A Freira: Terror com criatura de Invocação do Mal 2 ganha novo pôster
A Warner divulgou o novo pôster de “A Freira” (The Nun), o filme da freira demoníaca de “Invoção do Mal 2”. A imagem mostra um retrato queimado de Taissa Farmiga (série “American Horror Story”), que esconde atrás de si a criatura – ou Bonnie Aarons maquiada e vestida para o Halloween.
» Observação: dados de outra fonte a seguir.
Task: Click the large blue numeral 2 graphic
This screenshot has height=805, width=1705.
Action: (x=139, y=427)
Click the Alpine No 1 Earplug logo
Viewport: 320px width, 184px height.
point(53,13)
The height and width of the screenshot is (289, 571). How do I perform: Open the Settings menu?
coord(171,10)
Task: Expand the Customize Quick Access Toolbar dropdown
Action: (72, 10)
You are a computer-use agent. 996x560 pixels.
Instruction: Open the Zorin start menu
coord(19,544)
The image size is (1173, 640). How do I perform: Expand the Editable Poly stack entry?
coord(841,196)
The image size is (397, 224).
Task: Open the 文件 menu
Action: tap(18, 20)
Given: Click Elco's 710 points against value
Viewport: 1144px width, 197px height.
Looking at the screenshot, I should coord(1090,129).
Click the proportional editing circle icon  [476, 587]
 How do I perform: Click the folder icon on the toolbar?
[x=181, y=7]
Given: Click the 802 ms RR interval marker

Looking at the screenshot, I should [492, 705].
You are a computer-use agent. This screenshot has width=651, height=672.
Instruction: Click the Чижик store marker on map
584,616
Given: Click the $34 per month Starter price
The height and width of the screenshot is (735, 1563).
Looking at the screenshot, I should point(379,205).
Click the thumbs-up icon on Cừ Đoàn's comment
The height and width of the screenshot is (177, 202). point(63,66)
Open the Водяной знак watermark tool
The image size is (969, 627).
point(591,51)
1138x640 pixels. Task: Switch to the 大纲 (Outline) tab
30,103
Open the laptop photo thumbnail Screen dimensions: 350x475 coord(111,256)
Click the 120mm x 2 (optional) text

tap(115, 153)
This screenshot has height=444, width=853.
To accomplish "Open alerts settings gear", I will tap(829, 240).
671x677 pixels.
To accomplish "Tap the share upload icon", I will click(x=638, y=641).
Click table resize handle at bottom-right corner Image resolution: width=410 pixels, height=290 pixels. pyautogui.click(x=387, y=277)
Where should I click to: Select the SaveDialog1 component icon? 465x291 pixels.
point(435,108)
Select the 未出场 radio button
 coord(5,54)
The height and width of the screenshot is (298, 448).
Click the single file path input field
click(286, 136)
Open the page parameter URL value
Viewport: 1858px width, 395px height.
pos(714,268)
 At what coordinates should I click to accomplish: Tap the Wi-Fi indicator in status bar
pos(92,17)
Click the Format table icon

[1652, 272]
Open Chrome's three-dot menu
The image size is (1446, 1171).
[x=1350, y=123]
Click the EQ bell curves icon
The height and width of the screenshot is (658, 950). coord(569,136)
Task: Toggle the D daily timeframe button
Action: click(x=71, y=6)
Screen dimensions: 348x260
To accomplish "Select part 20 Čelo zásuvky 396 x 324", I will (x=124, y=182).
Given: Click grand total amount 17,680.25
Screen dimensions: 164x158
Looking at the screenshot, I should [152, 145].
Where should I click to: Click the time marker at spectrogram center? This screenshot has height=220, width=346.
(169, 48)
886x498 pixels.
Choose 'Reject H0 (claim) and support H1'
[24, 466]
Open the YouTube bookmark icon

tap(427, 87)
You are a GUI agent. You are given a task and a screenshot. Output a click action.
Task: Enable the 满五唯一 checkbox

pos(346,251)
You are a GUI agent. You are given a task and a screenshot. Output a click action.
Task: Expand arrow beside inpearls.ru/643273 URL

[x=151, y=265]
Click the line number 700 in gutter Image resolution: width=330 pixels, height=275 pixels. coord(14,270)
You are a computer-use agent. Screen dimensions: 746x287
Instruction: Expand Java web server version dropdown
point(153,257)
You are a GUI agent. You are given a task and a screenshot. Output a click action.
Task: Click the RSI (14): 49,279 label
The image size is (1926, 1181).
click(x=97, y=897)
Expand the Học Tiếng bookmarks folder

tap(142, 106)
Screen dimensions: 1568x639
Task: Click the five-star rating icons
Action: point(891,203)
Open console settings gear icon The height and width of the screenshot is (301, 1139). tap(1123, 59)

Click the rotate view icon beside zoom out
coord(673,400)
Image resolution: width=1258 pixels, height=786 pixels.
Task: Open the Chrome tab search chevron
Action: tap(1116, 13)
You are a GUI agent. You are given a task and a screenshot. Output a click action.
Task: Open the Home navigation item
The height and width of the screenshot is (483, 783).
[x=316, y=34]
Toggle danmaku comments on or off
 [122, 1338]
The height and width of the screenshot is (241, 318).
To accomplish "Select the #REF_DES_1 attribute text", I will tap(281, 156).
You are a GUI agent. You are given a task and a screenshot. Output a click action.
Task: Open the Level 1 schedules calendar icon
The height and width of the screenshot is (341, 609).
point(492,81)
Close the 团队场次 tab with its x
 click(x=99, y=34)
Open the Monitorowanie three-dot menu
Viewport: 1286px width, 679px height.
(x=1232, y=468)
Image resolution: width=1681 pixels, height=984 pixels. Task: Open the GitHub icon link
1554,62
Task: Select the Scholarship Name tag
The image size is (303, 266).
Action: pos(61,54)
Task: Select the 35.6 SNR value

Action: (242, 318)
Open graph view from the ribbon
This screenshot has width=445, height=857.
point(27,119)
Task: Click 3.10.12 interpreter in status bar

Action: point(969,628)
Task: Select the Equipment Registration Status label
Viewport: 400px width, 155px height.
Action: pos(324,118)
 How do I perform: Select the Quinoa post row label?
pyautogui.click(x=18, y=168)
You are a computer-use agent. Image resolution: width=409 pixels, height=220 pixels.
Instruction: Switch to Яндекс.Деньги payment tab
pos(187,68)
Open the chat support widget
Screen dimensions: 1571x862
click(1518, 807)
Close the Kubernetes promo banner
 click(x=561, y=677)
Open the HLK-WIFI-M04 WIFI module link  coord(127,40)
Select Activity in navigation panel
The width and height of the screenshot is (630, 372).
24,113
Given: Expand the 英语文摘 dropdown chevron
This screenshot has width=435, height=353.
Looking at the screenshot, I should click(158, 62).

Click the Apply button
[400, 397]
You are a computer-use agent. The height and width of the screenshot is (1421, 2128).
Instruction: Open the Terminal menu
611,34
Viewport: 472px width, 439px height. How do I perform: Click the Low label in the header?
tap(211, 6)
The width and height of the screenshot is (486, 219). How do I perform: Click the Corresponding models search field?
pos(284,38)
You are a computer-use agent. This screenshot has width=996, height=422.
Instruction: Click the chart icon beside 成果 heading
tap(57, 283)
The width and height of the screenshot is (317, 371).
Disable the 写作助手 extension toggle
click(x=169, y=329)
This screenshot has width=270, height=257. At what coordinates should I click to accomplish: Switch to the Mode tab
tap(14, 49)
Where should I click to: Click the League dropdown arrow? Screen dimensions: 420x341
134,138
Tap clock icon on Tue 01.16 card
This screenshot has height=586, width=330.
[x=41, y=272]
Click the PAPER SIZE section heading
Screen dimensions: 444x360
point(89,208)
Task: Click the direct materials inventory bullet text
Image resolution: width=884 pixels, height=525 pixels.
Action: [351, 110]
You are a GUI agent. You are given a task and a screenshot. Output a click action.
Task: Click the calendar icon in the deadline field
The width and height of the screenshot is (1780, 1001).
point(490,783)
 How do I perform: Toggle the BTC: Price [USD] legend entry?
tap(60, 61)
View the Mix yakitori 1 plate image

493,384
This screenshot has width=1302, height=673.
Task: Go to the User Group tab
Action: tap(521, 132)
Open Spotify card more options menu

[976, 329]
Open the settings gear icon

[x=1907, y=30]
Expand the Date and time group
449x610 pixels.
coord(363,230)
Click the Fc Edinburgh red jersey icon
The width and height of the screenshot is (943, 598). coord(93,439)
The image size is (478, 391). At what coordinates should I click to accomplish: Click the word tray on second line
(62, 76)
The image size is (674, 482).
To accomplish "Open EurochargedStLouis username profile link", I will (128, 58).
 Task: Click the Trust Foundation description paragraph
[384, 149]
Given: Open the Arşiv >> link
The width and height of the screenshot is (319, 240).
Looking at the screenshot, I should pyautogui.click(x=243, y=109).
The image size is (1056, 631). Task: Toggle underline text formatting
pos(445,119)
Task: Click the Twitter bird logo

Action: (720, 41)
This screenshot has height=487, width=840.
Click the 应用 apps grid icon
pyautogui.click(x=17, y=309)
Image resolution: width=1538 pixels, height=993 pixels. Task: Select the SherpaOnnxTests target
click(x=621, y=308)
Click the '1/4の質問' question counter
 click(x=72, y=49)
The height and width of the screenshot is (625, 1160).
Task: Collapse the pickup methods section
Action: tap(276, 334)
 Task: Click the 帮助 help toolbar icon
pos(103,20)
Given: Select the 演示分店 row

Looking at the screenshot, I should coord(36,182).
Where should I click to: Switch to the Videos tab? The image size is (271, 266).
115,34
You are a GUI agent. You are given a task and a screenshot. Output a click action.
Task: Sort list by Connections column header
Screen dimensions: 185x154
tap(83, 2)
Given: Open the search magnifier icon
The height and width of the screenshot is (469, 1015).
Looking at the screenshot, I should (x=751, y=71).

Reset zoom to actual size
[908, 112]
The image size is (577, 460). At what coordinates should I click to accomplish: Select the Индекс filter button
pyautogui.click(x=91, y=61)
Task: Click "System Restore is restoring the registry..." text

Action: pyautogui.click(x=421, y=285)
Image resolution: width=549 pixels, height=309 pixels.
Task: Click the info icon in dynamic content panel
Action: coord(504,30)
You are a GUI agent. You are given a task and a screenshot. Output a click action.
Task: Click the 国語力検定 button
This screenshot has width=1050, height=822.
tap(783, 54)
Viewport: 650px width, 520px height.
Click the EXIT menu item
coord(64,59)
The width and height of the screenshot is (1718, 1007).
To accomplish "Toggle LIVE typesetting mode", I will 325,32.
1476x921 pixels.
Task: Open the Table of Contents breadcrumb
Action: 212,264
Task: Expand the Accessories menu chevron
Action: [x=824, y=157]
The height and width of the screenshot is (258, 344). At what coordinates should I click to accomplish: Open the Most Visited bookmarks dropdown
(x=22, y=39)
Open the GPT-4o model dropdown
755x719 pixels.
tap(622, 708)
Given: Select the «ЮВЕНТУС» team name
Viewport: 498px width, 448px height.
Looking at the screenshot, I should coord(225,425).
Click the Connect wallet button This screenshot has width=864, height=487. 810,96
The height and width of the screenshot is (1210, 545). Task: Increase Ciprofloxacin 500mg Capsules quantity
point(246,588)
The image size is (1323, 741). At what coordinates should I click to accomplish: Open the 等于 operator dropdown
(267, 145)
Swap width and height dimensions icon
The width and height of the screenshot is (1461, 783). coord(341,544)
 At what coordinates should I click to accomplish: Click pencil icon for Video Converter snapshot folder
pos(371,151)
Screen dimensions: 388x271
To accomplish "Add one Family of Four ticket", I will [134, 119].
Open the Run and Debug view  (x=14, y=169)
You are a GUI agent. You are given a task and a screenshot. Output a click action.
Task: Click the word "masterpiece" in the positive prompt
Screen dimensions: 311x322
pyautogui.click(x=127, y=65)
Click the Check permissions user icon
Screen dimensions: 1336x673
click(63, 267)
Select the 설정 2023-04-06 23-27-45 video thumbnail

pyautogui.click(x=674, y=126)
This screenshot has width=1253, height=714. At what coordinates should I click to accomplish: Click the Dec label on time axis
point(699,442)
Como os spin-offs anteriores do universo de “Invocação do Mal”, “A Freira” será um prólogo. Mas sua ambientação vai ainda mais longe no tempo, situando-se antes mesmo dos eventos de “Annabelle: A Criação do Mal” (2017). Na trama, Taissa Farmiga vive uma jovem noviça, que tem visões da freira sombria. Estas visões alertam a Igreja, que a convoca para visitar uma abadia romena “com longa história”, na companhia de um padre, vivido por Demián Bichir (“Os Oito Odiados”). A criatura que assombra seus sonhos teria a ver com eventos que aconteceram naquele lugar. Juntos, eles precisam desvendar um segredo profano, arriscando não só suas vidas, mas também sua fé e suas almas para confrontar a força malévola que assume a forma da mesma freira que aterrorizou o público em “Invocação do Mal 2”. O elenco também inclui Jonas Bloquet (“Faces de uma Mulher”), Charlotte Hope (série “Game of Thrones”), Ingrid Bisu (“Toni Erdmann”) e Jonny Coyne (série “Mom”). O diretor James Wan (de “Invocação do Mal” e sua continuação) e o roteirista Gary Dauberman (de “Annabelle” e sua sequência) assinam a história, mas a direção está a cargo de Corin Hardy (“A Maldição da Floresta”). “A Freira” tem estreia prevista para 6 de setembro no Brasil, um dia antes do lançamento nos Estados Unidos.